**Required task:** Pick out and copy each line in the items below that contains the string "Select". Matching is case-sensitive.

**Exercise input:**
***
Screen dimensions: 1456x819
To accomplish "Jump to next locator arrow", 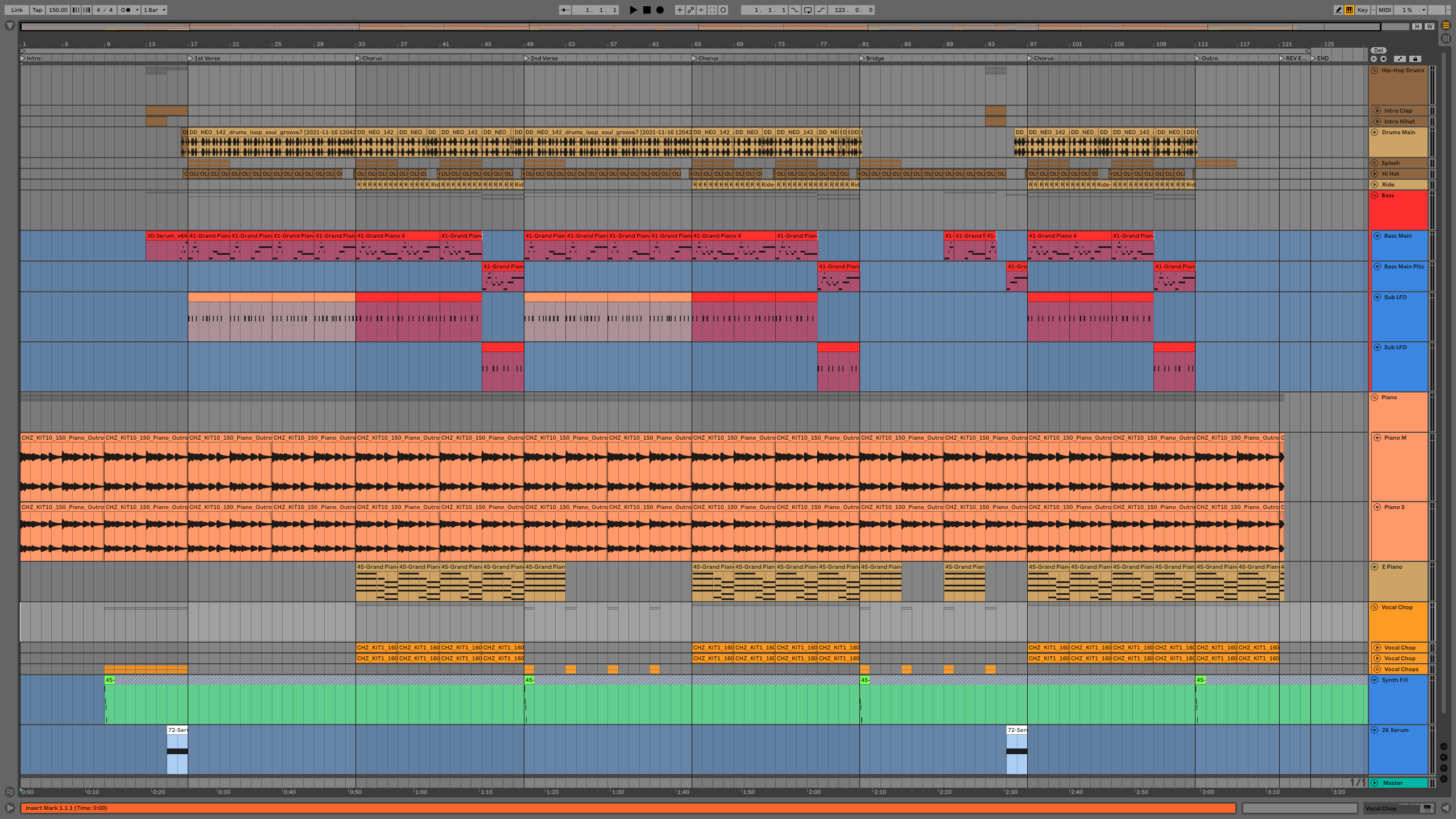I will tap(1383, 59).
***
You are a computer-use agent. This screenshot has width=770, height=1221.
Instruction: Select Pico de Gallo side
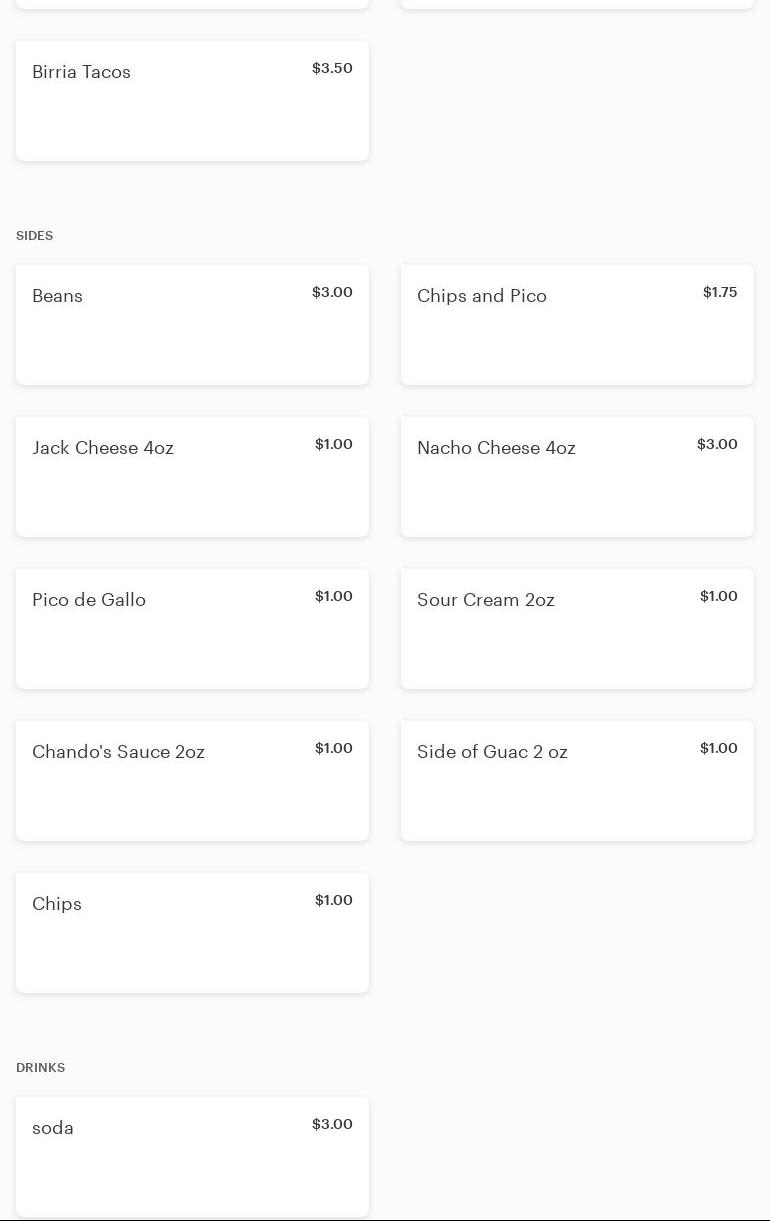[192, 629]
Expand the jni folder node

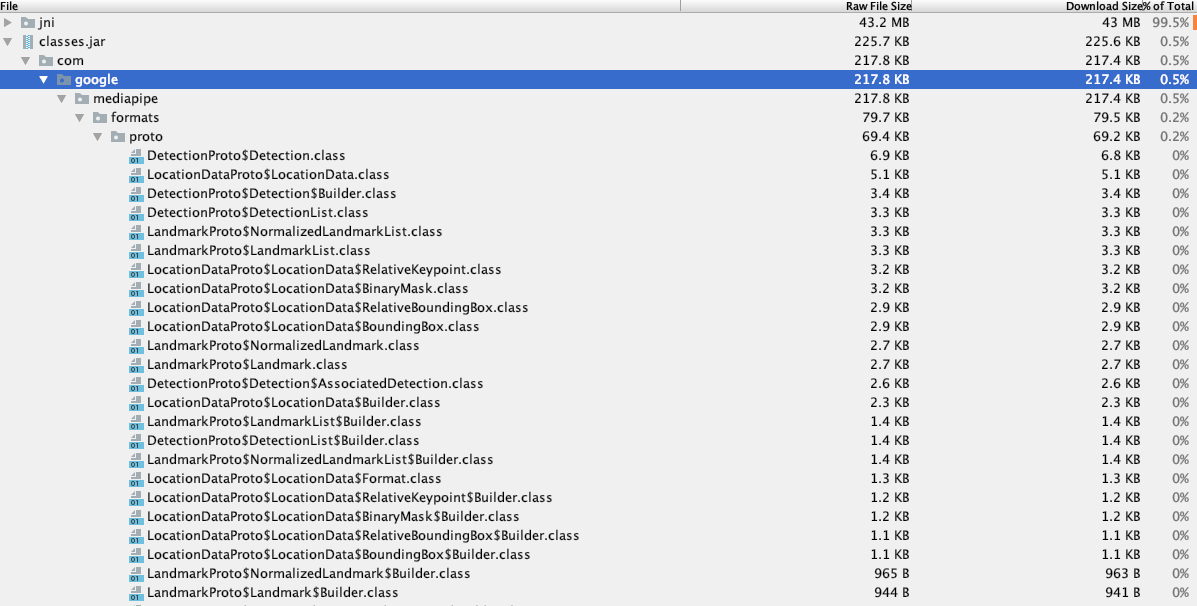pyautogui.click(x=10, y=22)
***
**Answer to this task:**
Instruction: Select Pico de Gallo side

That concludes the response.